Last spring, The Nation launched its biweekly student movement dispatch. As part of the StudentNation blog, each dispatch hosts first-person updates on youth organizing—from established student unions, to emerging national networks, to ad hoc campaigns that don’t yet have a name. For recent dispatches, check out January 27, February 10, February 26, March 7, March 21 and April 8. For an archive of earlier editions, see the New Year’s dispatch.
Contact firstname.lastname@example.org with any questions, tips or proposals. Edited by James Cersonsky (@cersonsky).
1. As Congress Sits, LA Youth Storm the Capitol
This month, affiliates of the California Immigrant Youth Justice Alliance, including the Orange County Dream Team and the National Queer Trans Latino@ Alliance, rallied in DC as members sat down, and were arrested, at the congressional offices of Loretta Sanchez and Xavier Becerra. We entered with letters outlining demands that both leaders, as member of the Congressional Hispanic Caucus, make use of their political power to ask president Obama to stop all deportations by expanding deferred action for all. As a member of the NQTLA, I also advocated for members of the LGBTQ community who are in the process of deportation—for some, a death sentence in their countries of origin. Locally, we will continue organizing through #not1more and #migrantlivesmatter, while demanding Sanchez’s public support.
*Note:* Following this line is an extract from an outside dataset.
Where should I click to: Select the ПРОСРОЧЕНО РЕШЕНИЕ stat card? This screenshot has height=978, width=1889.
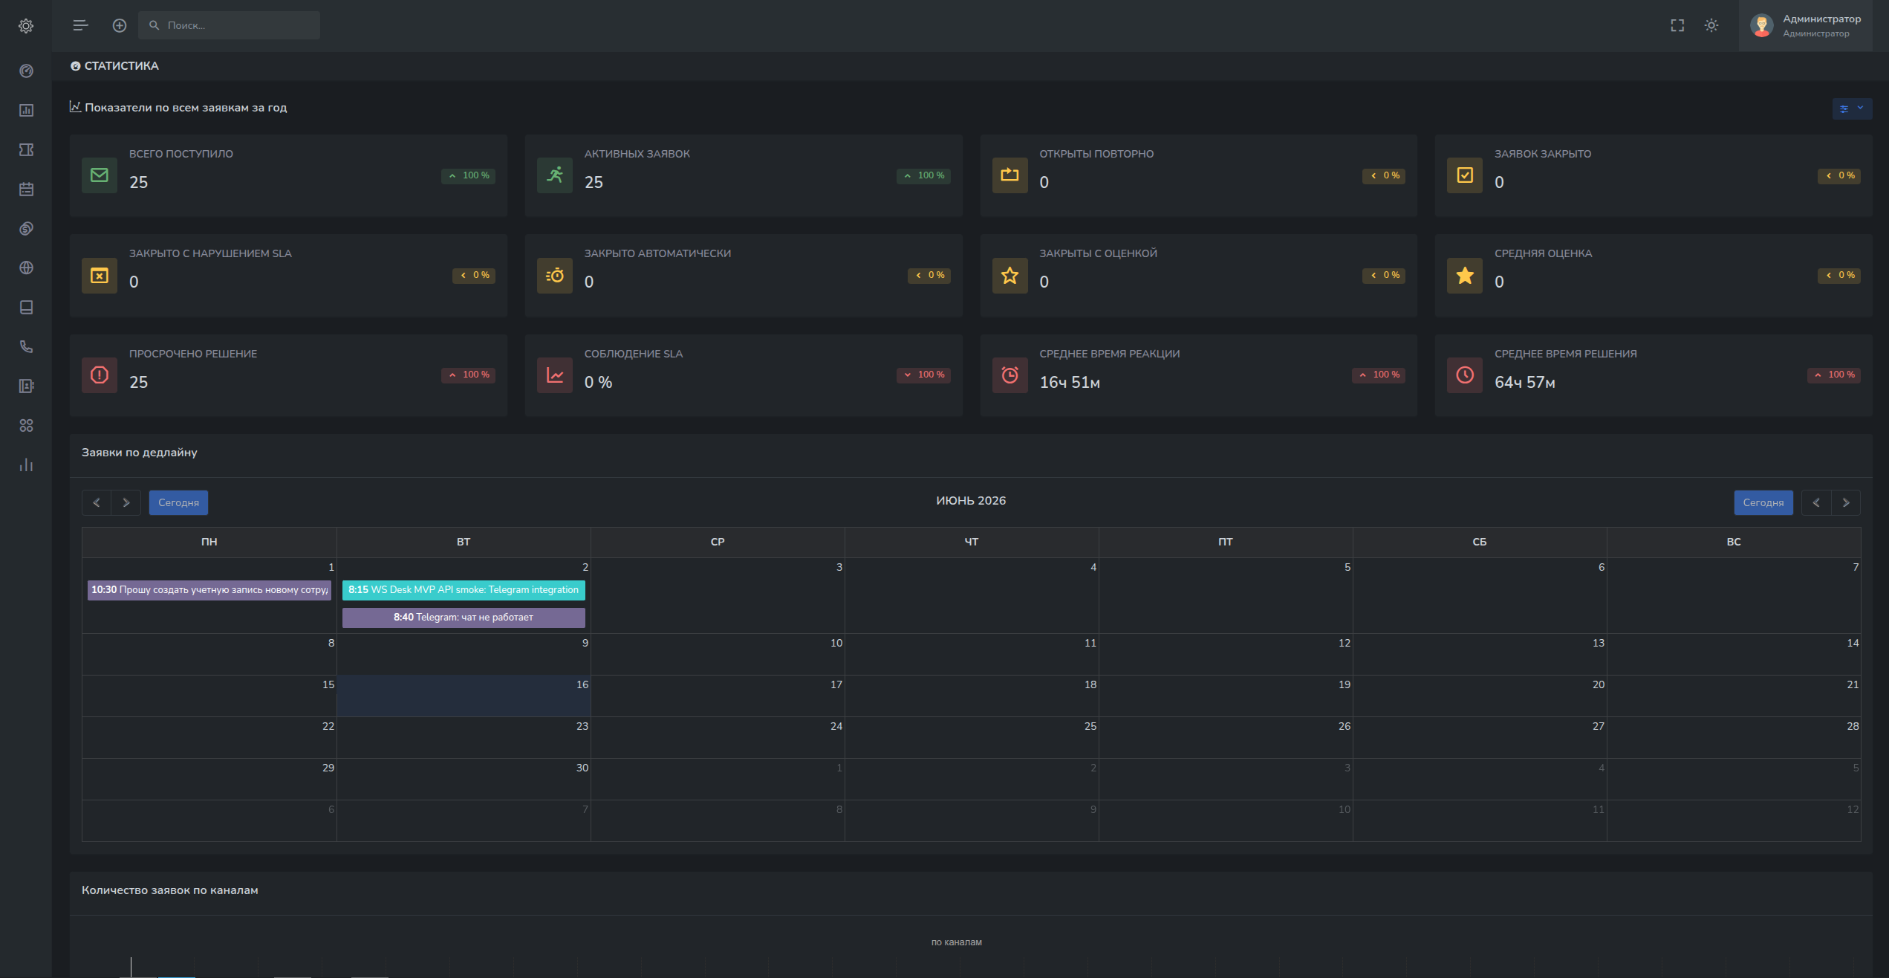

2. As Obama Talks Civil Rights, Students Rail on Hypocrisy
On April 10, as President Obama gave the keynote speech at the University of Texas–Austin’s annual Civil Rights Summit, the University Leadership Initiative, a United We Dream affiliate, organized more than 100 students and community members to gather in solidarity with the immigrant community. The group called out Obama, whose administration has overseen record deportations, for his hypocrisy in speaking on civil rights. Three leaders separated from the rally and moved toward the LBJ Library with the intention of delivering this message to the president. As guards told us that we were not allowed to continue, we peacefully sat at their feet, the crowd began sharing stories about family separation and we were arrested. Along with another ULI representative, the three of us had spent the previous night chained to the Martin Luther King Jr. statue on campus to stand with King’s dream.